# How to Boron Treat Your Cubes! [DIY Tutorial]



## Casually Cubing (Feb 8, 2018)

Hey there!
The Cubicle is no longer interested in selling the Boron treated cubes anymore.
well, that's sad because Boron treatment makes a very crappy cube feel amazing!

I, Casually Cubing has uploaded a tutorial on youtube on how to Boron Treat Your Puzzles. it gives extremely similar results as Chris Tran used to do it!

Check it out!

Tutorial link:




Subscribe for future uploads!


----------



## 1001010101001 (Feb 10, 2018)

FAR simpler than I thought!! I might do it one day when I get boric acid and oxolane


----------



## casi (Feb 17, 2018)

Oxolane is not required. You can use acetone.


----------



## CantGetSub15Seconds (Feb 18, 2018)

Wouldn't this be a bit dangerous to share? I heard Chris talk about some thing I think is called THF, and if it makes direct skin contact it could be dangerous. I don't specialize in chem, not even in high school yet, so don't ask me lol


----------



## casi (Feb 18, 2018)

Just wear non-vinyl gloves, and have good ventilation and eye protection.


----------



## xyzzy (Feb 19, 2018)

casi said:


> Just wear non-vinyl gloves, and have good ventilation and eye protection.


_None_ of which is shown in this "tutorial" video; "this is what I did and nothing happened to me" is the worst excuse for poor lab safety. *Do not ever forgo basic lab safety practices.*

(I know you're not the OP, but I really want to highlight this for anyone else who might stumble upon the thread.)


----------



## tang__yv (Mar 1, 2018)

很棒


----------



## Justin Ong (Singapore) (Jun 11, 2018)

Uhh a small problem here

In Singapore I think borax and boric acid are controlled and you need a licence to get it. Are there any other alternatives?
Thanks


----------



## xyzzy (Jun 11, 2018)

Justin Ong (Singapore) said:


> Uhh a small problem here
> 
> In Singapore I think borax and boric acid are controlled and you need a licence to get it. Are there any other alternatives?
> Thanks


THF is the only active ingredient for this tutorial, which makes the name "boron treatment" extremely misleading. The chemical needed for hydroboration is _borane_, not boric acid.

(also also also I need to stress this: *practise lab safety, kids*. Don't be like the OP and handle the chemicals with your bare hands.)


----------



## Justin Ong (Singapore) (Jun 11, 2018)

Then is there a safer way to boron treat a cube?
I may want to try this on my valk.


----------



## Thom S. (Jun 11, 2018)

Justin Ong (Singapore) said:


> Then is there a safer way to boron treat a cube?



Use Gloves, Eye protection, a safe, ventilated environment and I think you're safe enough


----------



## Eeshan (Jul 19, 2018)

Justin Ong (Singapore) said:


> Uhh a small problem here
> 
> In Singapore I think borax and boric acid are controlled and you need a licence to get it. Are there any other alternatives?
> Thanks


I don't know if you guys play carrom in Singapore but carrom powder is made up of mostly boric acid. You can use that.


----------



## Square-1 Parity (Oct 25, 2018)

Data rows:
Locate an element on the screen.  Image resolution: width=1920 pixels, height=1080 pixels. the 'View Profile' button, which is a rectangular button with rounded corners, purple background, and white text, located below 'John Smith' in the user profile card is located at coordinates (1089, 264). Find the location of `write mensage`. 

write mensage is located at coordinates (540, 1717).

---

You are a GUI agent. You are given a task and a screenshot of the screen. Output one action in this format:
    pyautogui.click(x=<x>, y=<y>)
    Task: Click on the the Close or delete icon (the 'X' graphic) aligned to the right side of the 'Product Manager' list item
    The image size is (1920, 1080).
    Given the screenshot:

Challenges:
[1] Check each statement below against the forum thread on boron treating cubes. Answer yes or no for each one, and quote the words from the thread that decide it.
(a) casi says oxolane is required for the treatment.
(b) xyzzy calls THF the only active ingredient for the tutorial.
(c) Eeshan says carrom powder is made up mostly of boric acid.
[2] List every chemical named in the forum thread on boron treating cubes, apart from carrom powder. Use the names as the posts give them.
[3] Carry on the forum thread on boron treating cubes from where it stops.

Answers to the problems:
[1]
(a) No: "Oxolane is not required. You can use acetone."
(b) Yes: "THF is the only active ingredient for this tutorial"
(c) Yes: "carrom powder is made up of mostly boric acid"

[2] boric acid, oxolane, acetone, THF, borax, borane

[3]
What would happen if you boron treated you Angstrom GAN Air SM? (who knows what would happen but of course the lube would wash away.)


----------



## casi (Oct 25, 2018)

All lube is removed in a boron coat.


----------



## Metallic Silver (Nov 6, 2018)

Wasabi,
I may not specialize in chemistry yet, nor have some proof to "make people believe me" or "I must have a degree to be obeyed". I am planning to major in chemistry though.

I DO NOT RECOMMEND YOU TRYING THIS!!! ALL CUBERS SHOULD STAY AWAY FROM DOING THIS TREATMENT!
You're pretty much putting poison into your cube.

There's a reason why Chris Tran stop making these cubes:
1. ITS TOO EXPENSIVE
2. AND ITS GODDAMN DANGEROUS

Boric Acid should not be put in to your cubes. Not only it's dangerous to touch boric acid with your eyes, skin, or in your mouth, but it's DANGEROUS TO BREATHE IT IN. Inhaling it damages your lungs and can cause side effects.

Same goes with THF.

But because this is a Boron Treated Cube, I suggest not doing this as a lubricant.
It makes a good speedcube, but it is way too dangerous; therefore, not worth risking your life over a puzzle.

I don't know about all yall, but I'm sticking with fluorine.


----------



## Metallic Silver (Nov 6, 2018)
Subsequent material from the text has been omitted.